Caring at the end of life: do cancer caregivers differ from other caregivers?

Objective Cancer is one of the most common health conditions in receipt of informal caregiving. This study compares key characteristics of caregivers who cared for someone with cancer until death with caregivers of people with other life-limiting illnesses and their care recipients irrespective of health service utilisation. Method Data were analysed from annual state-wide South Australian Health Omnibus Surveys (2000-2007) involving 14 624 respondents, regarding end of life care. Descriptive and comparative data are presented. Results Almost a third of respondents (32%; participation rate 72%) had someone close to them die from an 'expected' death in the preceding 5 years. One in 10 (10%) respondents reported providing hands-on care predominantly for someone with cancer.

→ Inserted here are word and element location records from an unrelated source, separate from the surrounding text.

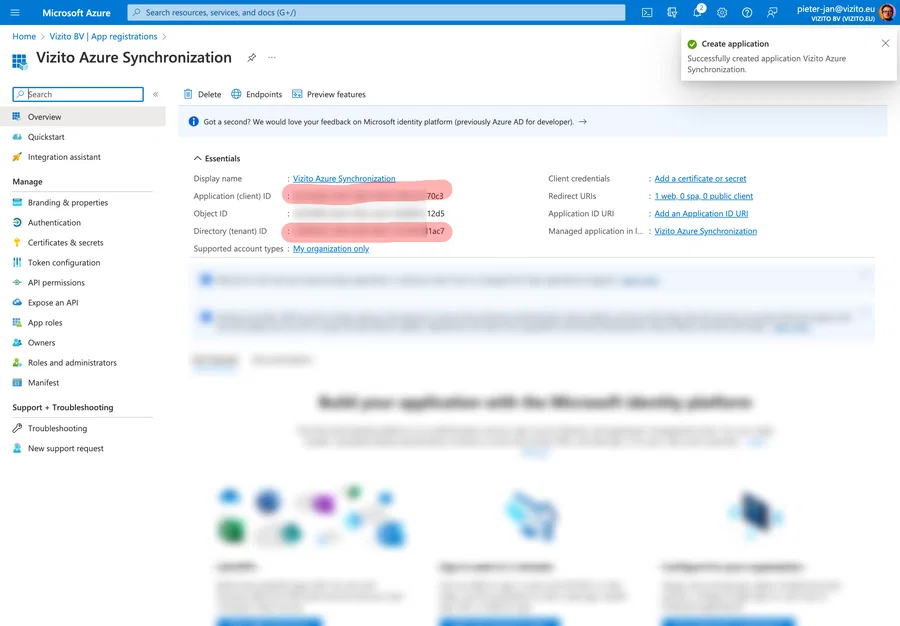Click the feedback icon in header
This screenshot has width=900, height=626.
(772, 13)
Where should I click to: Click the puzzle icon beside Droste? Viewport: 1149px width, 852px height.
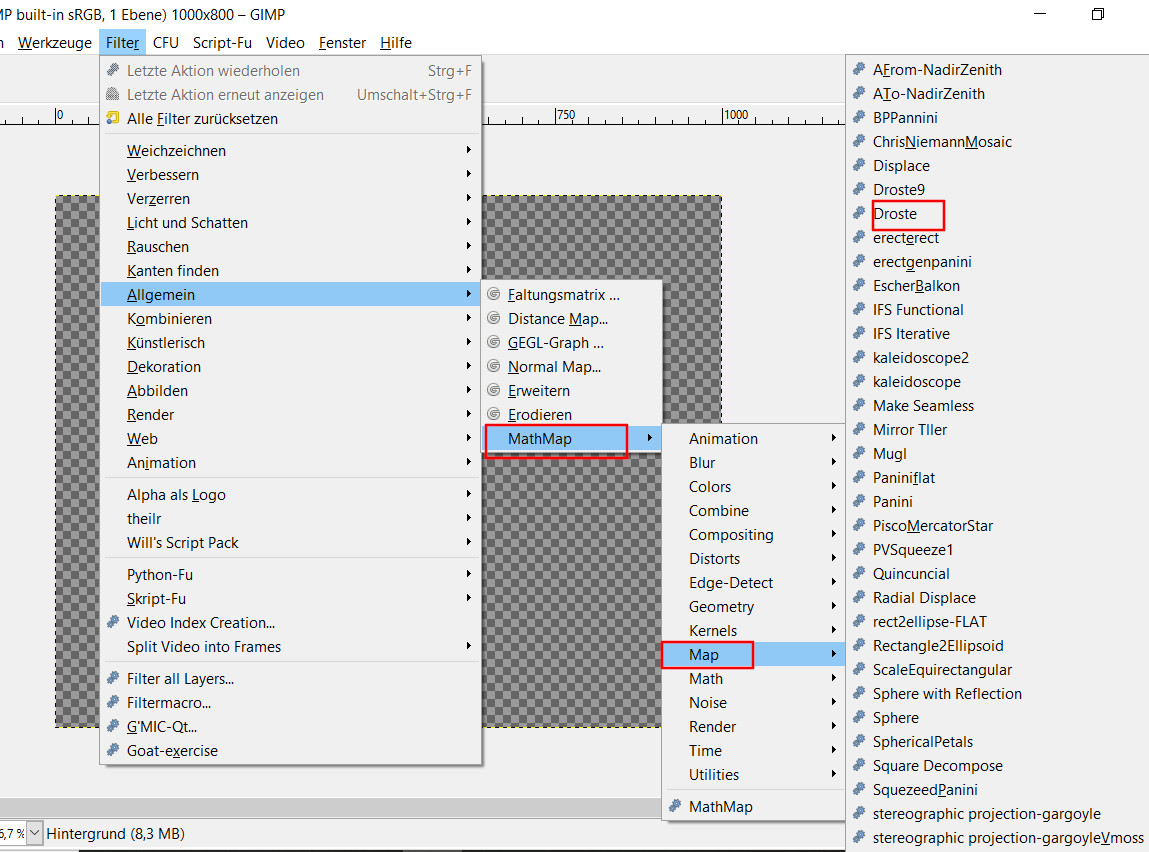click(858, 214)
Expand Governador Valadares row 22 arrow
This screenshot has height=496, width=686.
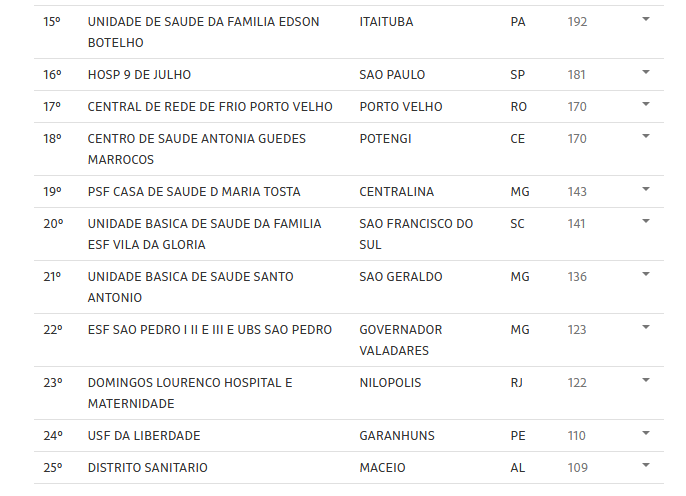(645, 327)
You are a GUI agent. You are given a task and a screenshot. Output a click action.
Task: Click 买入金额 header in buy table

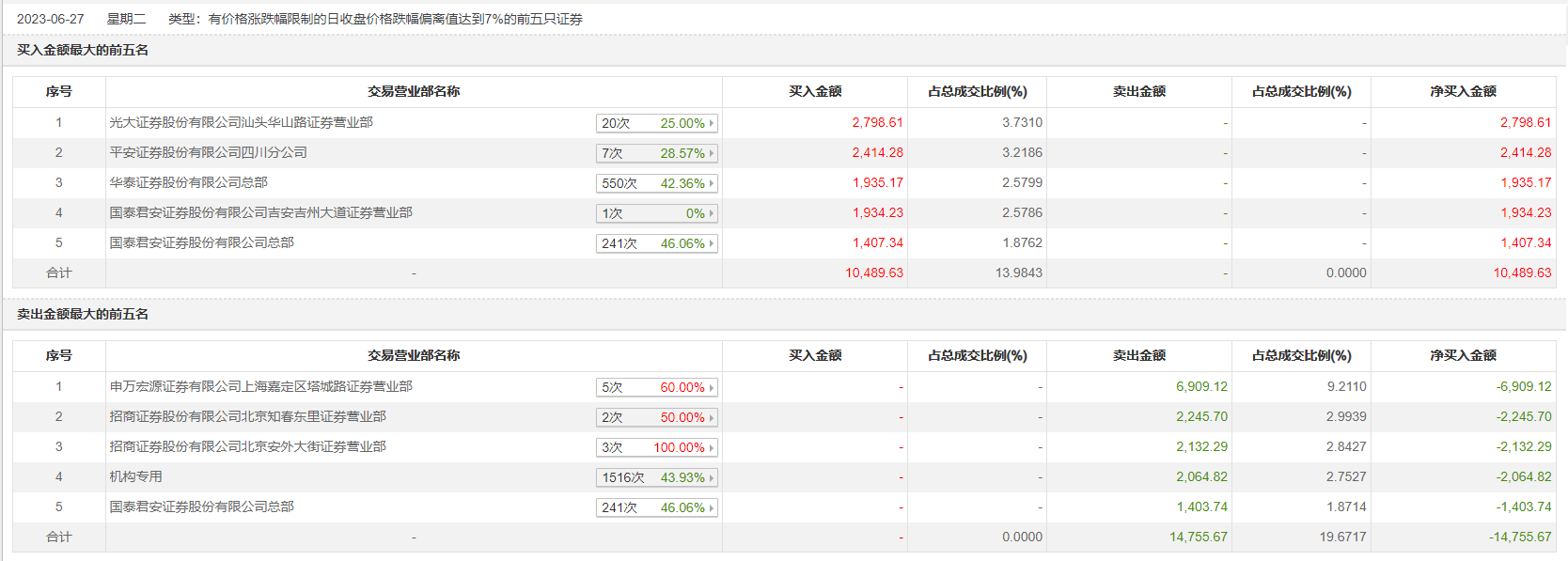point(815,91)
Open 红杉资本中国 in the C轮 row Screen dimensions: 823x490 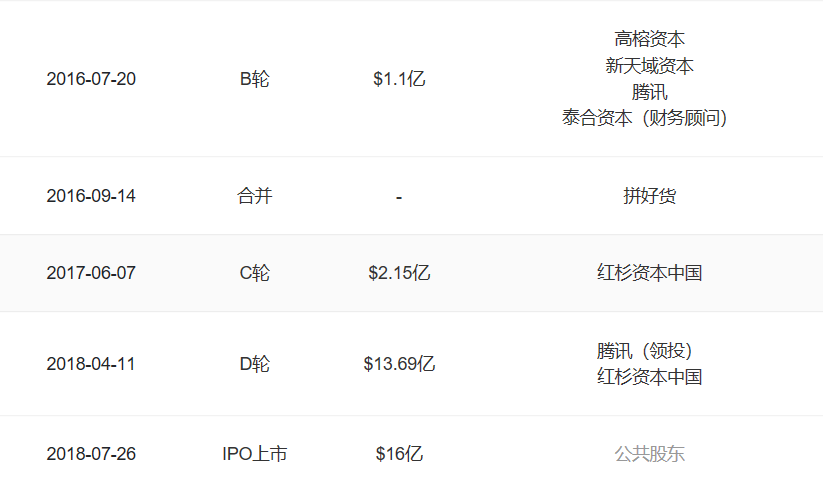(x=649, y=273)

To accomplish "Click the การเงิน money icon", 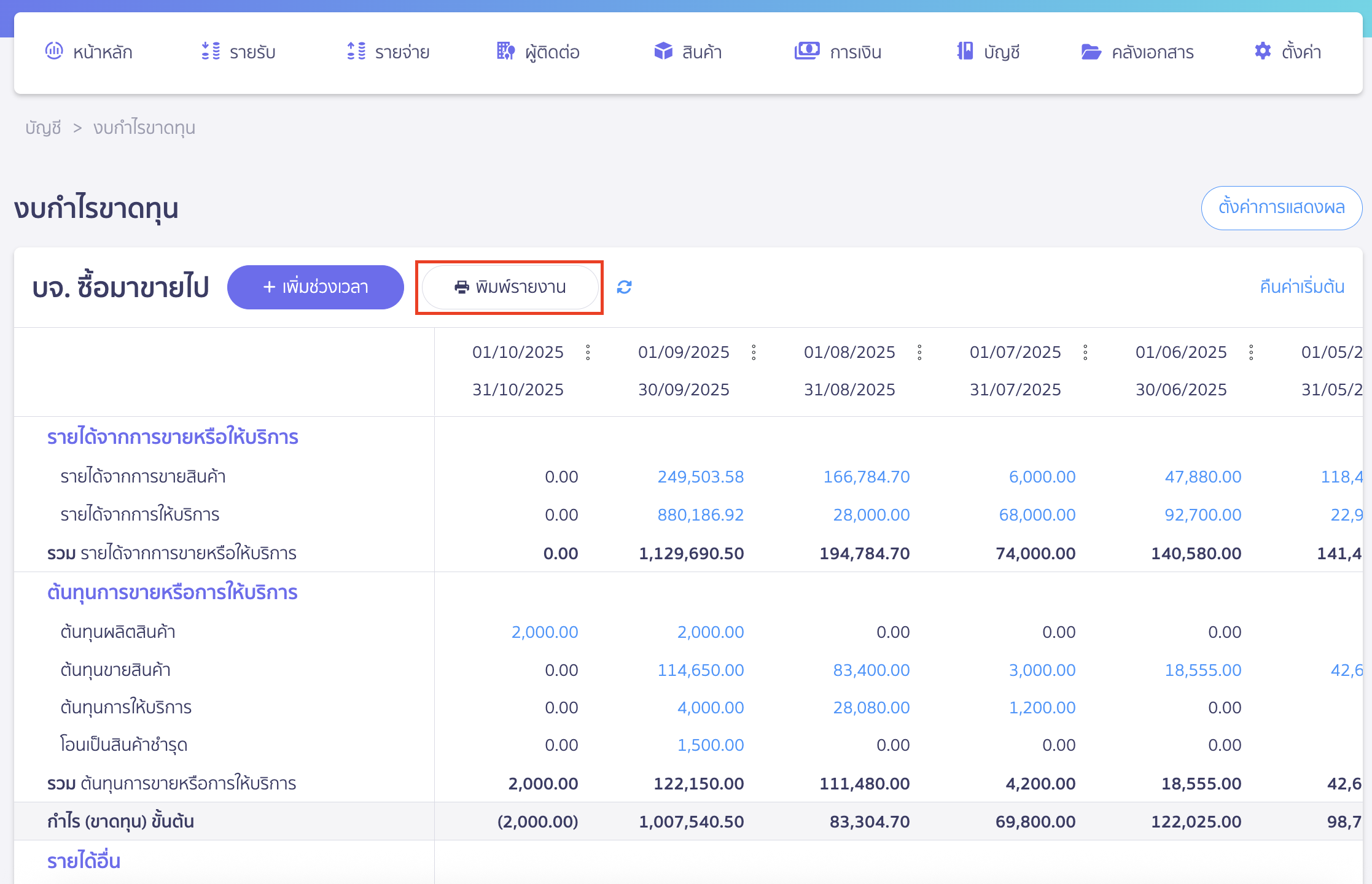I will (806, 51).
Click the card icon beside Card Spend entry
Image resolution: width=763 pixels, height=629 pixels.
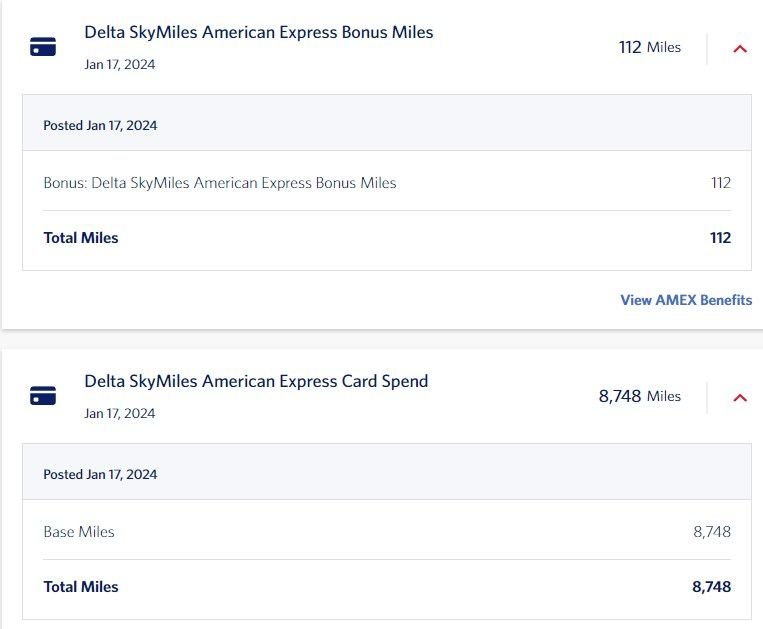(43, 396)
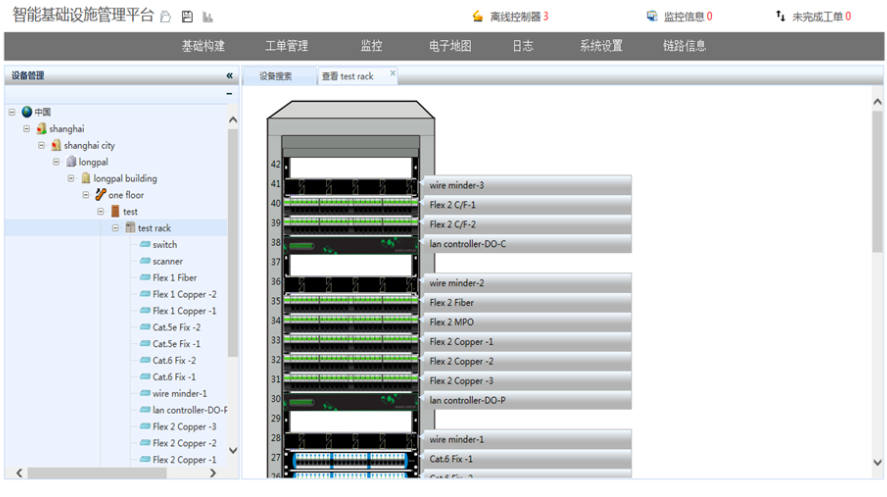Click the wrench icon for one floor
The height and width of the screenshot is (497, 887).
point(100,195)
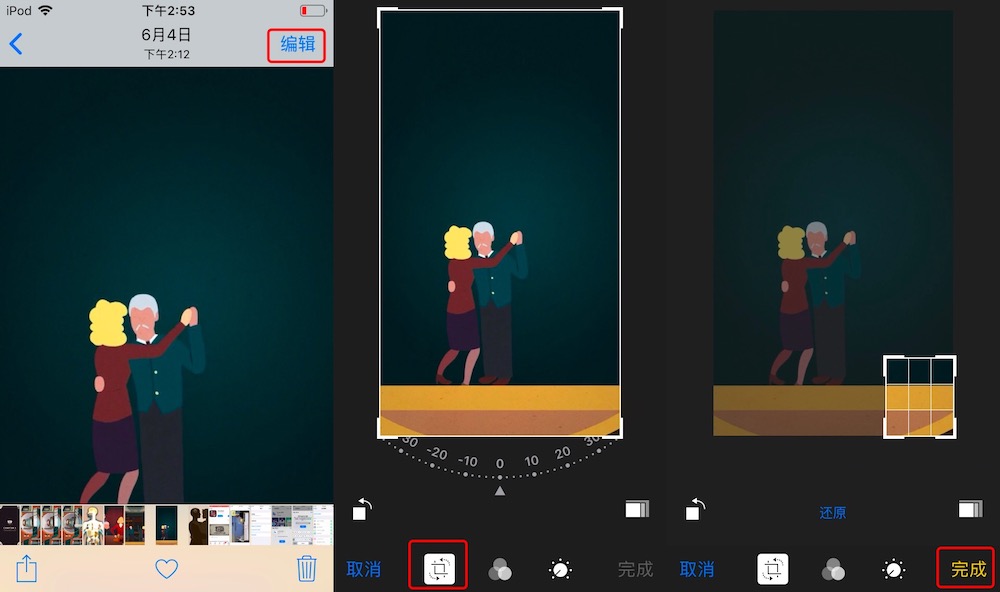The width and height of the screenshot is (1000, 592).
Task: Select the dancing couple thumbnail in photo strip
Action: pos(166,524)
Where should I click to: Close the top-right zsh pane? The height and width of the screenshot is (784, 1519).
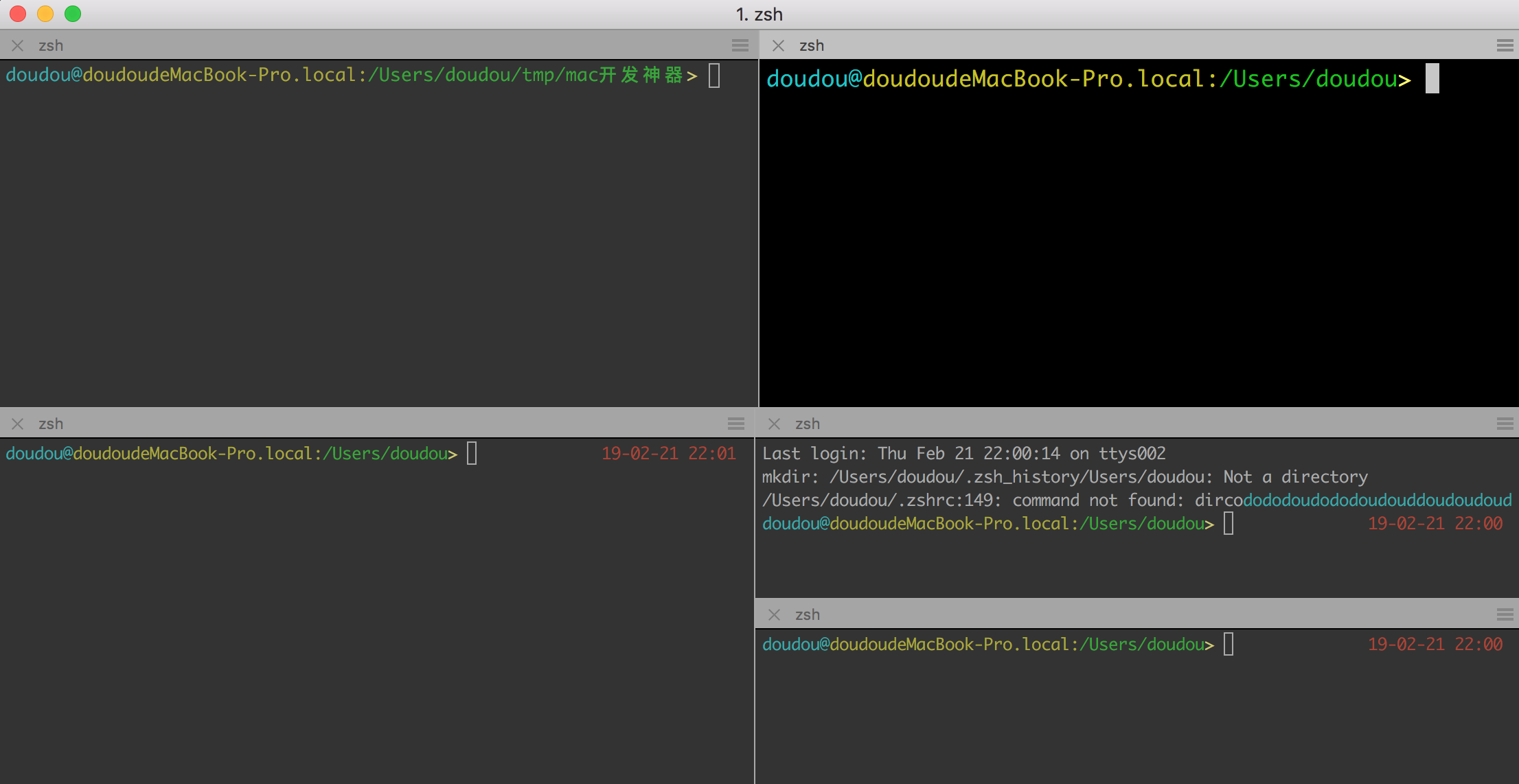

Compared with non-cancer caregivers, cancer caregivers cared for someone who was significantly younger (mean age 66 (95% CI 64 to 67) years vs 74 (95% CI 72 to 77) years; one-way analysis of variance p<0.0001) and were more likely to report having a hospice/palliative care service involved in the care of the deceased (65% (95% CI 63 to 67) compared with 39%(95% CI 37 to 42). In the Australian context, this may mean contact with inpatient, outpatient and community-based services. There were no differences between the needs which caregivers perceived to be unmet or the perceptions that no additional supports were required between the two groups. Conclusions Informal caregivers perform a critical social and economic role in care provision. Cancer caregivers are a proportionally larger cohort than non-cancer caregivers. With the increasing incidence of cancer, the sustainability of a voluntary cancer caregiving workforce will be reliant upon minimising the burden of care.